Hr deliverables should be aligned with HR architecture. The question here arises that how HR system, such as rewards, work organization, competencies and other factors should be structured to provide the HR deliverables. The figures provide the details that how a properly aligned HR system creates HR deliverable. The next step is to create the strategic measures that can support the HR objectives. Measures of HR deliverables are important to measure HR firm performance relationship. The correct HR performance drivers and enablers are very important to be chosen for the success. The strategy should be applied in the effective way. Some metrics have been developed by the Saratoga Institute in United States. These metrics are considered as the calculation of the bottom line value, which have human capital contribution to the organization. These metrics are:
Revenue Divide by total FTE (Full time equivalent)

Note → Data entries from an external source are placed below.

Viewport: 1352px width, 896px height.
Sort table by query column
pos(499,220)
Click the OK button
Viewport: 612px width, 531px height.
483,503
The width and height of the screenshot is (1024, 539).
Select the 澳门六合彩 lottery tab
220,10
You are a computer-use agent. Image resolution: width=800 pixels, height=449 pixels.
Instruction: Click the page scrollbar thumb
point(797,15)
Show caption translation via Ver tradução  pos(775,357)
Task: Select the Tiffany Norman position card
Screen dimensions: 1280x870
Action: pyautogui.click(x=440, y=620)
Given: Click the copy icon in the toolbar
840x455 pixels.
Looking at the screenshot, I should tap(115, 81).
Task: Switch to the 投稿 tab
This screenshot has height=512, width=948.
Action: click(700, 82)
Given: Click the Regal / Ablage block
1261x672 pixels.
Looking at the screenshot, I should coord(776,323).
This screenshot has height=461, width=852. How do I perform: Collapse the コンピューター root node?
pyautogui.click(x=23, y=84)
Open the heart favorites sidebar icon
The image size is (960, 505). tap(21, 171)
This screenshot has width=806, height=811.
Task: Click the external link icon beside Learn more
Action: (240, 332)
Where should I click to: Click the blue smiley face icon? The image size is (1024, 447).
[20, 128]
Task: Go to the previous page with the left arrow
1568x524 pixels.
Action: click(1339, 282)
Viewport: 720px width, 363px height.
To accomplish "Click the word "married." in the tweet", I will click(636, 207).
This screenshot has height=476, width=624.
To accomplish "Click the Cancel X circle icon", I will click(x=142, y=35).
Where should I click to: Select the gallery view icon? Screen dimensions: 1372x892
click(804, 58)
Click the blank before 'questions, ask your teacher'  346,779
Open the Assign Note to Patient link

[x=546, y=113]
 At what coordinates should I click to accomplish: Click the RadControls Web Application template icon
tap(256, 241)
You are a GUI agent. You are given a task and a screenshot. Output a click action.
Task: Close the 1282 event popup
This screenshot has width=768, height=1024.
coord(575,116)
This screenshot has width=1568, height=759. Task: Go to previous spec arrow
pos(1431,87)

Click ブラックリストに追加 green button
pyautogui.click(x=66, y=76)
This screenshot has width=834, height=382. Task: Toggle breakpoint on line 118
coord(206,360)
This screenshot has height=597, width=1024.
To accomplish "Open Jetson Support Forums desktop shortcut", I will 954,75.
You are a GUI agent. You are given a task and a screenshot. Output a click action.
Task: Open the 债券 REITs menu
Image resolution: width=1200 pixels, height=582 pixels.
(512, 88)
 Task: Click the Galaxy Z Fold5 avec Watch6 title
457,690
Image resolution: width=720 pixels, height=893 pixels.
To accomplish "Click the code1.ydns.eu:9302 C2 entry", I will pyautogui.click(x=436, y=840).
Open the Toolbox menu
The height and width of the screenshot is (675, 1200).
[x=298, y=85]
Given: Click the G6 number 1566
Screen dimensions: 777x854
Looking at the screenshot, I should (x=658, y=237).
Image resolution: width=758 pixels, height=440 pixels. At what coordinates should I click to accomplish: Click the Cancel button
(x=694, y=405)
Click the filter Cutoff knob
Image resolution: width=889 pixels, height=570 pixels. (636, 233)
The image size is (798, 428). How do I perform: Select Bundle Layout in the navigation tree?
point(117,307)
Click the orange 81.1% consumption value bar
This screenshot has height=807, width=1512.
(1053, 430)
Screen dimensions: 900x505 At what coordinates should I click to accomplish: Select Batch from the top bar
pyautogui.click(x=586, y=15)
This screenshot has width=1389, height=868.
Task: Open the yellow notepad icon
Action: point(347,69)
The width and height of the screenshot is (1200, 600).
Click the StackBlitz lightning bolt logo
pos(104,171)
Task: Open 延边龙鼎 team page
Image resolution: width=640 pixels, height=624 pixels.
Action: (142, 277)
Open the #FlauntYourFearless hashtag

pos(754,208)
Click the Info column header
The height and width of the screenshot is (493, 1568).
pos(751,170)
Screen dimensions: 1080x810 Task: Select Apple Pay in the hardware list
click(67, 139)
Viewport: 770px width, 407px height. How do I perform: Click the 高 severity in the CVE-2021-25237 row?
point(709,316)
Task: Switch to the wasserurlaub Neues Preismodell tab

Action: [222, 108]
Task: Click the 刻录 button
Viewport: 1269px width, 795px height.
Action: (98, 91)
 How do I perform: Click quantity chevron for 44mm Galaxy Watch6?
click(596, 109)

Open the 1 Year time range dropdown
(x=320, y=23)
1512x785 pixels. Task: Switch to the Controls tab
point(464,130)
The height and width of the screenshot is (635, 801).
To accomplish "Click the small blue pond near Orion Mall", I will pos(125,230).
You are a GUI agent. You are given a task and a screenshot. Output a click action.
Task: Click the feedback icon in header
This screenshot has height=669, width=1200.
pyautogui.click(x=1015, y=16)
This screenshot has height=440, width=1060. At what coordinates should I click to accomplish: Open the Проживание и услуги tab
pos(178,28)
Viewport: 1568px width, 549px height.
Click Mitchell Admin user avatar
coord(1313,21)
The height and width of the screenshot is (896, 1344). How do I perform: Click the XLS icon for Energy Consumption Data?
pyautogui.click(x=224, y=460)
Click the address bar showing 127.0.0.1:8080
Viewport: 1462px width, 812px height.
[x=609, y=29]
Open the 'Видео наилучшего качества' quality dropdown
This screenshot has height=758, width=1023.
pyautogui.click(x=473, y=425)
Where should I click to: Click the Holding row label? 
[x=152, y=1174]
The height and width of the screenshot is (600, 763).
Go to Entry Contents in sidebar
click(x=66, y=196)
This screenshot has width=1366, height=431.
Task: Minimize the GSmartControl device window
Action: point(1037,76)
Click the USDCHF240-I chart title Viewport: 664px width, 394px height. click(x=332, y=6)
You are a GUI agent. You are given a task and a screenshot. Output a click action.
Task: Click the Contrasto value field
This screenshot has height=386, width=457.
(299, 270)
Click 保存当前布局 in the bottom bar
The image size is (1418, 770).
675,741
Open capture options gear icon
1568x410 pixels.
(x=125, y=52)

Voluntary Separations divided by headcounts
Human capital value added
Human capital return on investments
Total compensation revenue percentage
Total labour cost revenue percentage
Total training cost divided by headcounts
Cost per hire
In the HR cost for hiring, the cost is also included for orientation, start-up, employee efficiency, lost revenue opportunities, and internal waste caused by the workforce fluctuations.
In building the HR scoreboard, the HR professionals may choose too many metrics or the wrong metrics; such situations can be avoided by focusing on those measures that are helpful in defining the HR deliverables within an organization (Campbell, Coff & Kryscynski 2012). The deliverable are different in every organization. The metrics should be divided in two categories. First is core metrics, which do not have direct impact on organization’s strategy implementations. Second is strategic metrics, which have direct impact on the HR deliverable.
Thus, it can be said that HR scorecard have been a very important tool for the HR professionals and for achieving excellence in HR operations sustainable human-capital-based advantage (Kryscynski, & Ulrich, 2015).